The solution is kind of intuitive – we make all game logic and calculations run in the central server, and make clients feel like they make everything happen on screen, while in reality they just send an input.
This is what we call – Authoritative server.
For example, you don’t trust the client with the health of the player. A hacked client can modify its local copy of that value and tell the player it has match more health that he actually does. But the server knows it only has small amount left – when the player is attacked it will die, regardless of what a hacked client may think. Same thing goes with client position in the world, shooting, casting a spell and pretty match any other interaction which somehow involve other players.

To summaries: the game state is managed by the server alone. Clients send their actions to the server. The server updates the game state periodically, and then sends the new game state back to clients, who just render it on the screen.
But wait, this all seems like a lot of data to transfer… Imagine a map with 100 players all running around and constantly interacting with each other and the server needs to keep them all up-to date at any given moment, otherwise making the experience worse for the players.
And so, we stumble on another question: how do we deal with latency and bandwidth problem? – First, by choosing the right network protocol.
/(https://habr.com/ru/company/oleg-bunin/blog/461829/) for pics/
In case of fast paced multiplayer, the winner clearly is UPD! And the big reasons why, is that every TCP packet comes with significant overhead compared to UDP, but most important is that TCP creates “Head-of-line blocking” problem. And it is BRUTAL to FPS multiplayer experience.
And when the question comes between reliable or fast network protocol – the answer lies somewhere in middle. or not we and up implementing our own reliable version of UDP protocol…
There is still a couple of things we need to know, if we want to squeeze maximum out of server bandwidth. This is where “delta compression” and various Serialization Strategies come handy. The whole purpose of this is to put as match information into smallest number of bits.
Let’s assume that we tackle all the problems mentioned above, and implemented our own network protocol solution. We configured out dedicated server, created some basic movement logic. Strap up simple client that renders and Animate out character. We connect from client to server and press some movement input. And then, after about 200ms, out character start to actually move…
This perceived lag between your inputs and its consequences may not sound like much, but it’s noticeable – and of course, a lag of half a second isn’t just noticeable, it actually makes the game unplayable!
Client-Side Prediction, Snapshot Interpolation and Lag Compensation is a solution for this kind of problems. But for all these methods to work we need to assume the game logic is deterministic enough. Meaning that the same logic we use on the server for moving character, for example, would work exactly the same if we use it in clients.

Client-Side Prediction

The process of client-side prediction refers to having the client locally react to user input, before the server has acknowledged the input and updated the game state.
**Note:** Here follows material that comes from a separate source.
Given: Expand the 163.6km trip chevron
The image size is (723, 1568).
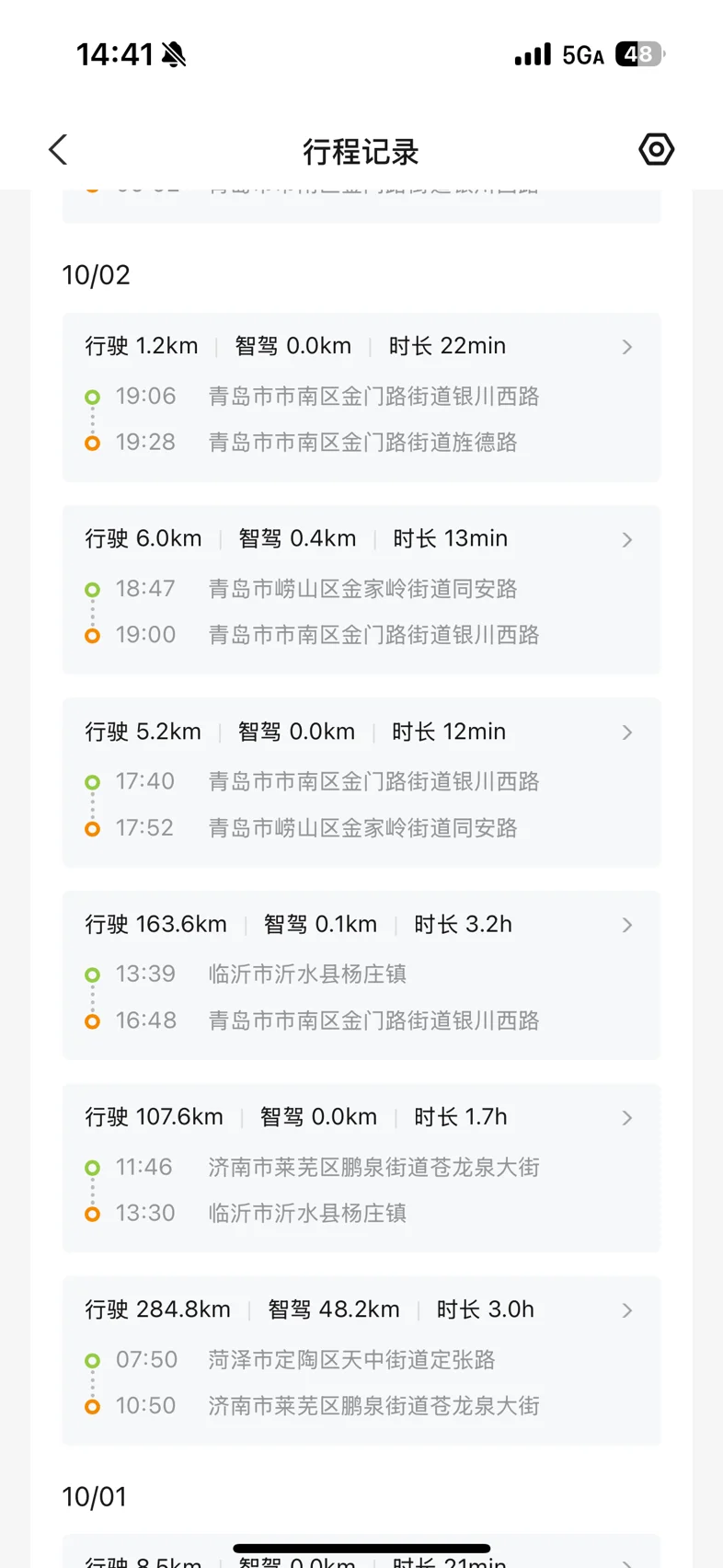Looking at the screenshot, I should click(627, 925).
So instead of waiting! for the new Game State, to start rendering the inputs we send, we can render the outcome of that inputs, as if they had succeeded.  While we wait for the server to send the “true” game state – which, more often than not, will match the state calculated locally.

With this approach implemented, the user will have offline-like game experience! And even if the latency to server is high, the game would feel responsive and lag-free!

We still need to synchronize local prediction to the actual server response. Bear in mind, that the Server is who in charge here. So, if we move our character and the server response was that we cannot do this. We need to correct out local position to the data from server. And this could lead to bad player experience, when player sees as character moving and then all of the sudden teleports back.                 But let’s consider the more often example… What could actually go wrong is – client can move character in two different directions before the server approved the first one. This leads to synchronization issues. And the way to fix this, is to realize that the client operates in present time. While the server response data is actually the state of the game in the past. And by the time server sent the updated game state, it hadn’t processed all the commands sent by the clients.

We can work around this problem by assigning an id, or a sequence number, to each request that we send. And when the server returns a response, it includes the sequence number of the last input it processed.

So, moving backward to our previous example with player inputs. When the client sends first input, we give it id of one. And the second input would come with id of two. After we receive response from server, all we need to do is compere game state with matching sequence number. And this approach should cover basic single player needs!
But, after all, we talking about multiplayer game. With dozens of players interacting with each other. Sure, each client can predict his own action, based on player input. But what do we do with other clients? How can we predict and move enemy players smoothly, without knowing their game state for about 100-200ms.?
The short answer is, we can’t… in real-time. But what we Can do is show other client positions slightly in the past time. So, if the latency between our client and server is 100ms. We can show the state of other clients with exactly 100ms delay.

Server Update Cycles

Now let’s take a minute to sink it in our minds, and talk about server update cycles. Considering we have on our hand fast paced multiplayer with tons on clients playing simultaneously. Imagine if server updated the world state every time it received a player input. It would quickly consume too much CPU and bandwidth!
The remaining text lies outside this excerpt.